PROVIDED INFORMATION:

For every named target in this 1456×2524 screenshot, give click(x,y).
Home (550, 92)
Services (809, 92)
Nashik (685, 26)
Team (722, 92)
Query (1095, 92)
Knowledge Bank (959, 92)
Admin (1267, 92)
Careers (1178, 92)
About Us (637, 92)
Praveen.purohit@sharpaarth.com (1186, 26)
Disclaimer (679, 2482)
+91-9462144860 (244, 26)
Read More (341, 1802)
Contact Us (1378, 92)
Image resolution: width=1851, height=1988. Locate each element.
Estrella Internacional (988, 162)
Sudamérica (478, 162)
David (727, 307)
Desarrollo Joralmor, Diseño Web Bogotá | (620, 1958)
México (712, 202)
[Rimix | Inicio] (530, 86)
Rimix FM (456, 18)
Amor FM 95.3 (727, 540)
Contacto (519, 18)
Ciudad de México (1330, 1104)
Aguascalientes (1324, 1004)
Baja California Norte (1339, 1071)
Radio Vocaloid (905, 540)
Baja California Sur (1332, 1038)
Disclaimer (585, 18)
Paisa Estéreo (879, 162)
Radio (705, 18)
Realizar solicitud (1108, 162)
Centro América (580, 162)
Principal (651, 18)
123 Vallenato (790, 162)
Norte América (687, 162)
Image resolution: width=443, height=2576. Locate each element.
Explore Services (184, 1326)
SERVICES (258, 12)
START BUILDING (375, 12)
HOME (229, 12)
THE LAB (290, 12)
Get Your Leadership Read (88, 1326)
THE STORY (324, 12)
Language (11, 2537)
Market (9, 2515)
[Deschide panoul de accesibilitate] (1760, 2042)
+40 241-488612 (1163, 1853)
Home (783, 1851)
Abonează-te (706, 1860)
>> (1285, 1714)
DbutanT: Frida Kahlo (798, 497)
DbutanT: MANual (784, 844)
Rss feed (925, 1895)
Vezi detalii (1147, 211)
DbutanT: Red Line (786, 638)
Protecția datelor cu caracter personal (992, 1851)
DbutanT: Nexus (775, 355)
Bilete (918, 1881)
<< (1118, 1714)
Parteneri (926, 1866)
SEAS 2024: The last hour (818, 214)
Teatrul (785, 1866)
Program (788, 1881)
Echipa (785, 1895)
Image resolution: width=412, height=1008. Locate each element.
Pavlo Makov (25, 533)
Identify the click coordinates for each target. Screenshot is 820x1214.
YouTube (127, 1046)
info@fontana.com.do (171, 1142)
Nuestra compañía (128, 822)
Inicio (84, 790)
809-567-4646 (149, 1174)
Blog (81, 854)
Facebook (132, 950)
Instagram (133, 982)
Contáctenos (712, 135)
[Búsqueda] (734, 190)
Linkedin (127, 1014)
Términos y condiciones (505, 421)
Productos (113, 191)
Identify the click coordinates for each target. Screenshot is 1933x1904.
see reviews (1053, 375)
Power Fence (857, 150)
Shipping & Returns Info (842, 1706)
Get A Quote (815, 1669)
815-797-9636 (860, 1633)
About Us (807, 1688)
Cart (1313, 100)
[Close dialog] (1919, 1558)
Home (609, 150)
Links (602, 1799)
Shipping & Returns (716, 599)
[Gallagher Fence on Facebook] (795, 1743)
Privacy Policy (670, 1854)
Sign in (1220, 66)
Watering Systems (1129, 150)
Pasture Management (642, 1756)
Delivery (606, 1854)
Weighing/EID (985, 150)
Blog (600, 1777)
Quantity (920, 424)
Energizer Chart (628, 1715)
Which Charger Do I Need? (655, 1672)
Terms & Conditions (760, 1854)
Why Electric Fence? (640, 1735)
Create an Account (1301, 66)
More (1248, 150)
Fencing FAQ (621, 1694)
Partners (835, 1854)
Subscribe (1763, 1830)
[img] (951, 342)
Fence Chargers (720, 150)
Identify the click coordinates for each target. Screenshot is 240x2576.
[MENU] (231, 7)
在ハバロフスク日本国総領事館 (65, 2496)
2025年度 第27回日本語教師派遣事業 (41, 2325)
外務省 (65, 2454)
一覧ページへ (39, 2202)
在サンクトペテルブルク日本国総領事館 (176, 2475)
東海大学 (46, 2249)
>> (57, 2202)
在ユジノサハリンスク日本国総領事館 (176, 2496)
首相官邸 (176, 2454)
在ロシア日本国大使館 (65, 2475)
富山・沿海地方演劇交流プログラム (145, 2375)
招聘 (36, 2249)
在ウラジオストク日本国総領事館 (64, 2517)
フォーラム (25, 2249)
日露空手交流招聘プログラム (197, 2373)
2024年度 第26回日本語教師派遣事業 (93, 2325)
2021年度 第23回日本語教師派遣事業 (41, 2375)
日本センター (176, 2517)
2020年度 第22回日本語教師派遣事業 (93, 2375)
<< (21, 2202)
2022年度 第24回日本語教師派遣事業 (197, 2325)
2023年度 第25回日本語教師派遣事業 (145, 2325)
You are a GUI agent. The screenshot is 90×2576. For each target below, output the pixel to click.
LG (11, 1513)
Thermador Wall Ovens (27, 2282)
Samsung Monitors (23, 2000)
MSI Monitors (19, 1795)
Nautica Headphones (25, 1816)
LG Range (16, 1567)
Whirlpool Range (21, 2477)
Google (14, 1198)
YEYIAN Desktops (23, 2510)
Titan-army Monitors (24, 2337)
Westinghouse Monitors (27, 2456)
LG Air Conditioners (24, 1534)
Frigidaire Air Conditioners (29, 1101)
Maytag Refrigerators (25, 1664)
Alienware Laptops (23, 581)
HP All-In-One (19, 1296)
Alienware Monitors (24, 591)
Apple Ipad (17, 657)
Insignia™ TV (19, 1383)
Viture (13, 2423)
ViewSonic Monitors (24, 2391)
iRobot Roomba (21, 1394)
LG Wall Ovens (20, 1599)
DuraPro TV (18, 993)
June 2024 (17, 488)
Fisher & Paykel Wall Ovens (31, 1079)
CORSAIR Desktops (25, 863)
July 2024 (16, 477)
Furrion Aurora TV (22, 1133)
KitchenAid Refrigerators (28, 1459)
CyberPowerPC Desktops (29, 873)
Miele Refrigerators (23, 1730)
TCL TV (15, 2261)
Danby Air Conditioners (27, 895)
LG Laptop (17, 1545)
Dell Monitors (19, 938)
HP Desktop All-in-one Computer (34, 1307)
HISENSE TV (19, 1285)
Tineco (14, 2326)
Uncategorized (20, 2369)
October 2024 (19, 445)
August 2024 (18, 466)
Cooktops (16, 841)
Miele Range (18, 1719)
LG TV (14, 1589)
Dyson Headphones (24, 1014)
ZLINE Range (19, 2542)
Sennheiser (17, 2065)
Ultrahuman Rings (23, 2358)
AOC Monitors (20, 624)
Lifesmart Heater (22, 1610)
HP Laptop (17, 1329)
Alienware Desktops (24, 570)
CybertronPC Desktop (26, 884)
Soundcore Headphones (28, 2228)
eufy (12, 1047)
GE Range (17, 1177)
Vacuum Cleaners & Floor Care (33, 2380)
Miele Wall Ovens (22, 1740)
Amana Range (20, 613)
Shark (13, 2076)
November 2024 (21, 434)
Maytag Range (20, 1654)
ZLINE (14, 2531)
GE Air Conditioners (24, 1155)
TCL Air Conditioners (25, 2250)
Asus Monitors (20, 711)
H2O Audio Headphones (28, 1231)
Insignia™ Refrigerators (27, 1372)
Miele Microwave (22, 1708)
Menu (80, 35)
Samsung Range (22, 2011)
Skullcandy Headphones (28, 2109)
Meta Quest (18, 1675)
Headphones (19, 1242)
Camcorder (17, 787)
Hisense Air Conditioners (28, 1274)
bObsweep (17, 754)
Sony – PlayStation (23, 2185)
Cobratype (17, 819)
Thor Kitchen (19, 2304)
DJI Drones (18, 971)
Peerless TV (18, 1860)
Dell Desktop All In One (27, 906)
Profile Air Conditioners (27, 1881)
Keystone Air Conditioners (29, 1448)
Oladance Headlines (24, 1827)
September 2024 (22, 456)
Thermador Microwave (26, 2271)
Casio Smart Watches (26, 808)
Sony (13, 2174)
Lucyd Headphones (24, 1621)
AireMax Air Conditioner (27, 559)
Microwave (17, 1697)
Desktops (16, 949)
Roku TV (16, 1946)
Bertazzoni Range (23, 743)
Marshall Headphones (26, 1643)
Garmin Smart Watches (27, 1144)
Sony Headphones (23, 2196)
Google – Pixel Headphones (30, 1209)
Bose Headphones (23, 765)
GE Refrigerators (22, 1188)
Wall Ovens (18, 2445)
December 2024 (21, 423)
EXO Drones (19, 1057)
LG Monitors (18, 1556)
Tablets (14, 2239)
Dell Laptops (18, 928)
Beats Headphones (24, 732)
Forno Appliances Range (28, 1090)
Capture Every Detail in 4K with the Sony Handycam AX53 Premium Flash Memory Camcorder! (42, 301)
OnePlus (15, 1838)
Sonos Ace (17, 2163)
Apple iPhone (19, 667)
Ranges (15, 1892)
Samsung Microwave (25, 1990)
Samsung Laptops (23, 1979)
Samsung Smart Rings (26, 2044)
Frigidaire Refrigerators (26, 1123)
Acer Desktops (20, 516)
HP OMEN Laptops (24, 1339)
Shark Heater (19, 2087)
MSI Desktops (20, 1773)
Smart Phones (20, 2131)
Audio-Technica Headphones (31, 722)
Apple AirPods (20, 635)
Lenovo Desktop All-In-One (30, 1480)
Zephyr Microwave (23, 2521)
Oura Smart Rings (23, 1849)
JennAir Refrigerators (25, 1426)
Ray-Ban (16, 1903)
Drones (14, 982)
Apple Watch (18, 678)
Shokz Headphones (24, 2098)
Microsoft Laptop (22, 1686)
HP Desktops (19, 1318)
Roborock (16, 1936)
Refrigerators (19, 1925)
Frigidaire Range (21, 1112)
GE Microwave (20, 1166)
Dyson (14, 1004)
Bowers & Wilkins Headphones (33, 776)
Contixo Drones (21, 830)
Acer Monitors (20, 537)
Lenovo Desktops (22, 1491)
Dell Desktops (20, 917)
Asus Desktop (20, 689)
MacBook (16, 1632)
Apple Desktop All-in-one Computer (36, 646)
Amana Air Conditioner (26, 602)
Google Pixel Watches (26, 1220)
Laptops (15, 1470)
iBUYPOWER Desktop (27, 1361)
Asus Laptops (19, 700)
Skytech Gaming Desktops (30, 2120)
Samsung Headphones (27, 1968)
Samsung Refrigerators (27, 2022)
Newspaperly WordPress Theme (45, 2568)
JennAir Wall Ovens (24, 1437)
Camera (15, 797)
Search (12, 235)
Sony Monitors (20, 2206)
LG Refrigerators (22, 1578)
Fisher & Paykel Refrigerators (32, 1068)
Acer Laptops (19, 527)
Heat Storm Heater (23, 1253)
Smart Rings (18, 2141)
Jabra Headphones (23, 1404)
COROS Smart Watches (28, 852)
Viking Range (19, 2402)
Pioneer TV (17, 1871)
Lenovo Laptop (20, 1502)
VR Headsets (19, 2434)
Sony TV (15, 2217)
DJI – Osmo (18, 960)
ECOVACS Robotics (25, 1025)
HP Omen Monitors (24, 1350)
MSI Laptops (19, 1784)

THE TASK: Transcribe the lines from the first line of the records through the line that contains "Get Your Leadership Read (88, 1326)", both included, and add nothing else.

OUTPUT OF THE EXERCISE:
For every named target in this 1456×2524 screenshot, give click(x,y).
Home (550, 92)
Services (809, 92)
Nashik (685, 26)
Team (722, 92)
Query (1095, 92)
Knowledge Bank (959, 92)
Admin (1267, 92)
Careers (1178, 92)
About Us (637, 92)
Praveen.purohit@sharpaarth.com (1186, 26)
Disclaimer (679, 2482)
+91-9462144860 (244, 26)
Read More (341, 1802)
Contact Us (1378, 92)
Image resolution: width=1851, height=1988. Locate each element.
Estrella Internacional (988, 162)
Sudamérica (478, 162)
David (727, 307)
Desarrollo Joralmor, Diseño Web Bogotá | (620, 1958)
México (712, 202)
[Rimix | Inicio] (530, 86)
Rimix FM (456, 18)
Amor FM 95.3 (727, 540)
Contacto (519, 18)
Ciudad de México (1330, 1104)
Aguascalientes (1324, 1004)
Baja California Norte (1339, 1071)
Radio Vocaloid (905, 540)
Baja California Sur (1332, 1038)
Disclaimer (585, 18)
Paisa Estéreo (879, 162)
Radio (705, 18)
Realizar solicitud (1108, 162)
Centro América (580, 162)
Principal (651, 18)
123 Vallenato (790, 162)
Norte América (687, 162)
Image resolution: width=443, height=2576. Locate each element.
Explore Services (184, 1326)
SERVICES (258, 12)
START BUILDING (375, 12)
HOME (229, 12)
THE LAB (290, 12)
Get Your Leadership Read (88, 1326)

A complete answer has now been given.